Giancarlo Mazzanti

Realizzare progetti che abbiano la capacità di accogliere anche quello che noi non ci possiamo immaginare per il futuro: Luca Molinari intervista Giancarlo Mazzanti, architetto colombiano che ha messo i valori sociali al centro dei suoi lavori.

L: Una volta mi hai detto una cosa che mi è piaciuta molto: hai detto che la casa non è funzionale ma è collegata ai nostri riti e ai nostri modi di abitarla. E ogni spazio che progetti per le comunità parte da una idea di ritualità. Non tanto da una dimensione strettamente funzionale che una specie di eredità del ventesimo secolo che ci lasciamo lasciando un po’ alle spalle ma da un senso della vita comune che dobbiamo recuperare.

G: Io veramente sono un critico dell’idea della funzionalità e dell’efficacia come l’unica maniera di pensare un progetto.
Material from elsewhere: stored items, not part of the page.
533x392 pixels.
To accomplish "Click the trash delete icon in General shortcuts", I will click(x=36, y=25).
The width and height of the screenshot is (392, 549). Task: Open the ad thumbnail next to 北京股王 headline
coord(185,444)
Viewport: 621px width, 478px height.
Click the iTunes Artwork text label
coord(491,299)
Continuiamo a sviluppare un progetto da un diagramma funzionale, quasi tutti, ed è per questo che a me interessano alcune strategie per sviluppare un progetto come il gioco e l’anomalia. La casa rimane lo spazio per i riti familiari. C’è anche una critica a quelle idee che abbiamo un po’ perso, ovvero dell’abitazione come teatro nella vita. Parliamo, facciamo le cose, siamo diventati troppo strumentali. La vita è diventata uno strumento per tutto. Facciamo “questo” per arrivare a “questa cosa”. In quel senso vorrei ritrovare l’idea di una vita molto più teatrale, delle buone maniere e di altre cose che penso ci renderanno più felici.
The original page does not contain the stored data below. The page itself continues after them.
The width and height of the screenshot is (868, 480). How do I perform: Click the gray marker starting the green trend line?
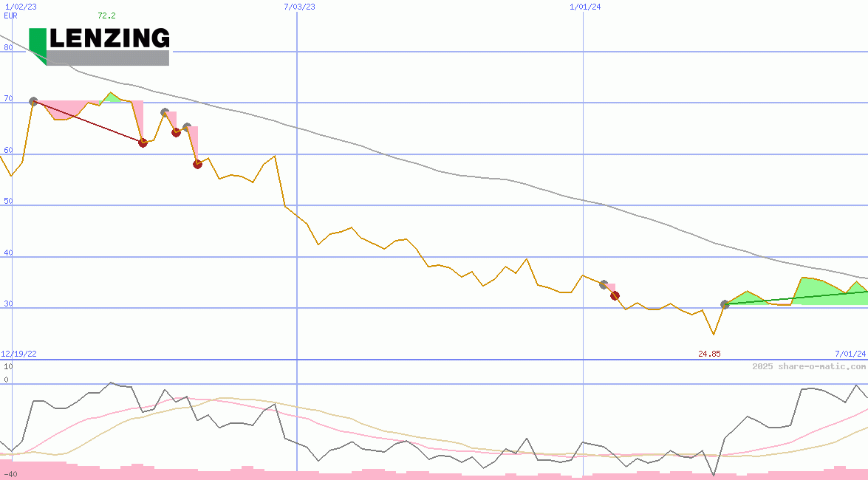(x=725, y=304)
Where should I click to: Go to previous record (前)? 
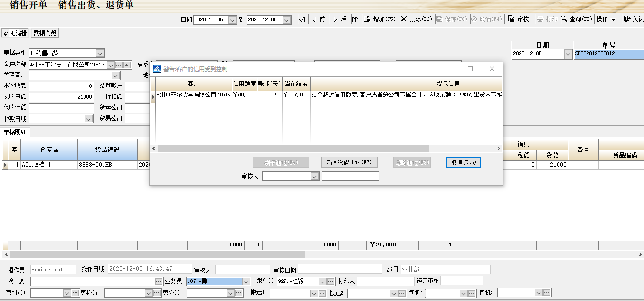pos(318,19)
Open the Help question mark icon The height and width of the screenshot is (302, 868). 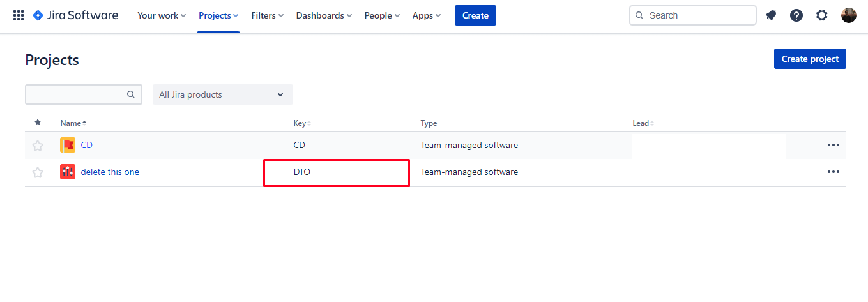point(796,15)
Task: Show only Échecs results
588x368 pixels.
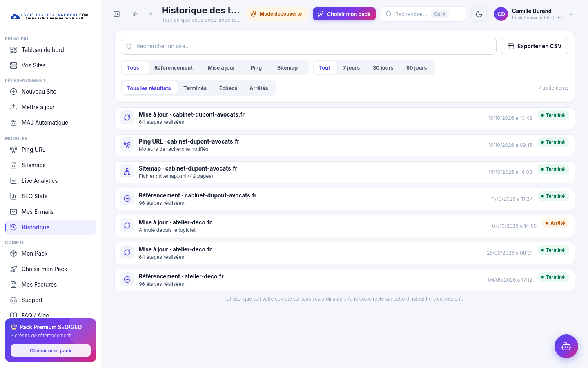Action: (228, 88)
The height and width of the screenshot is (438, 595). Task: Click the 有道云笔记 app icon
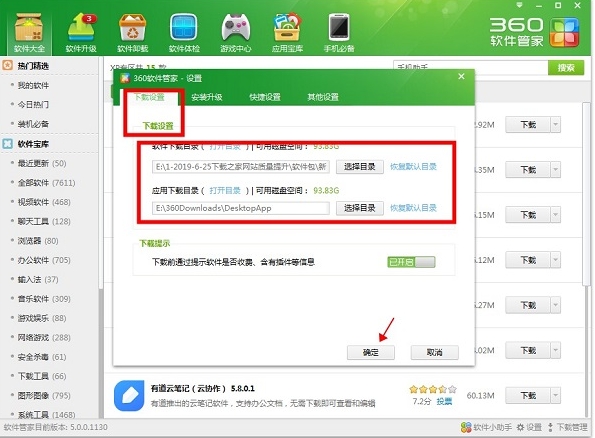(129, 395)
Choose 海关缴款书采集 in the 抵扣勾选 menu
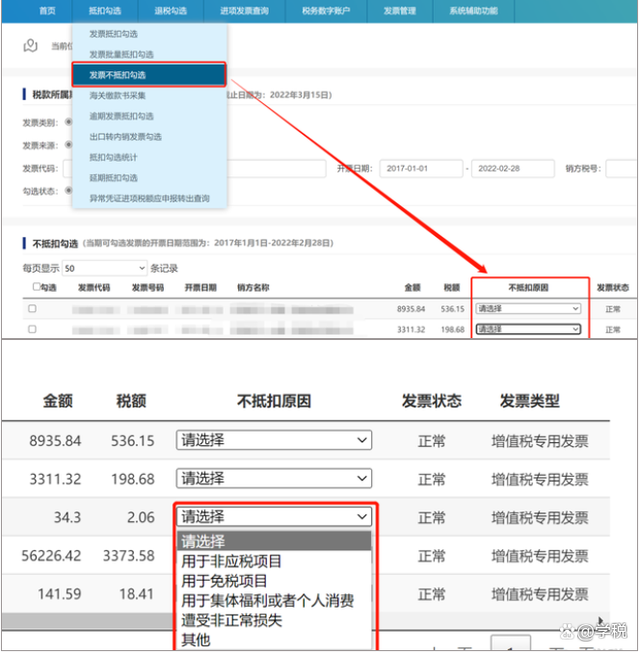Image resolution: width=640 pixels, height=654 pixels. [117, 95]
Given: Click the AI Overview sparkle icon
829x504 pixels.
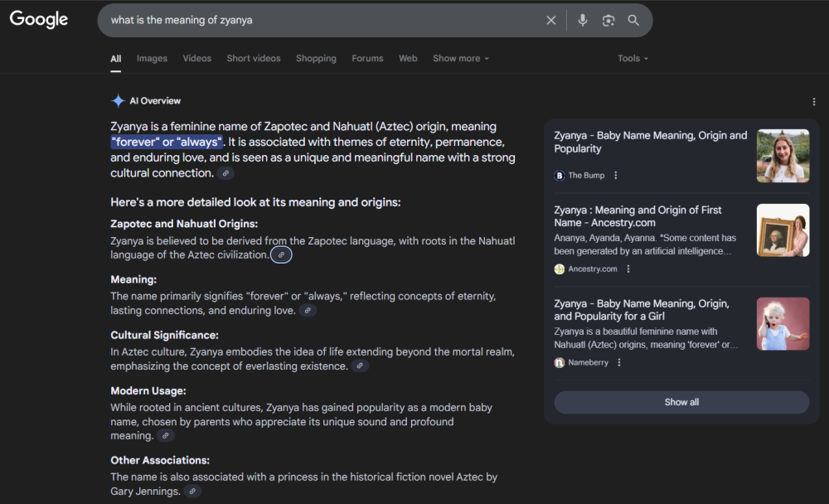Looking at the screenshot, I should [x=117, y=100].
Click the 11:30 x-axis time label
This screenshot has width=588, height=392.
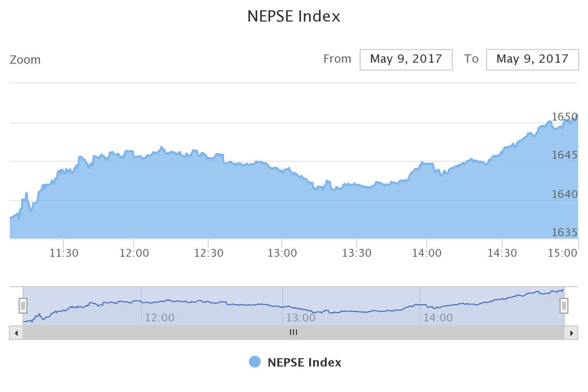point(64,253)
L: Il tuo lavoro da sempre scardina l’idea di forma/funzione, portando questa tema verso la relazione tra forma/piacere, forma/comunità, forma/ regole condivise, forma /corpo fisicità. Questo è molto interessante perché la grande critica che noi possiamo fare al secolo passato è che ci ha lasciato una serie di spazi che sono invecchiati subito perché erano legati a una funzione che una volta finita rendeva lo spazio completamente inutilizzabile. Forse la grande critica al 900 da fare è che gli spazi che non erano flessibili come gli spazi costruiti prima. Tant’è che oggi noi ci confrontiamo con il tema della rigenerazione perché ci dobbiamo ripensare dei luoghi che sono invecchiati velocemente. Allora forse il tema dei riti, del gioco, del piacere, del benessere, diventa un nuovo modo di pensare i luoghi che abiteremo nei prossimi anni.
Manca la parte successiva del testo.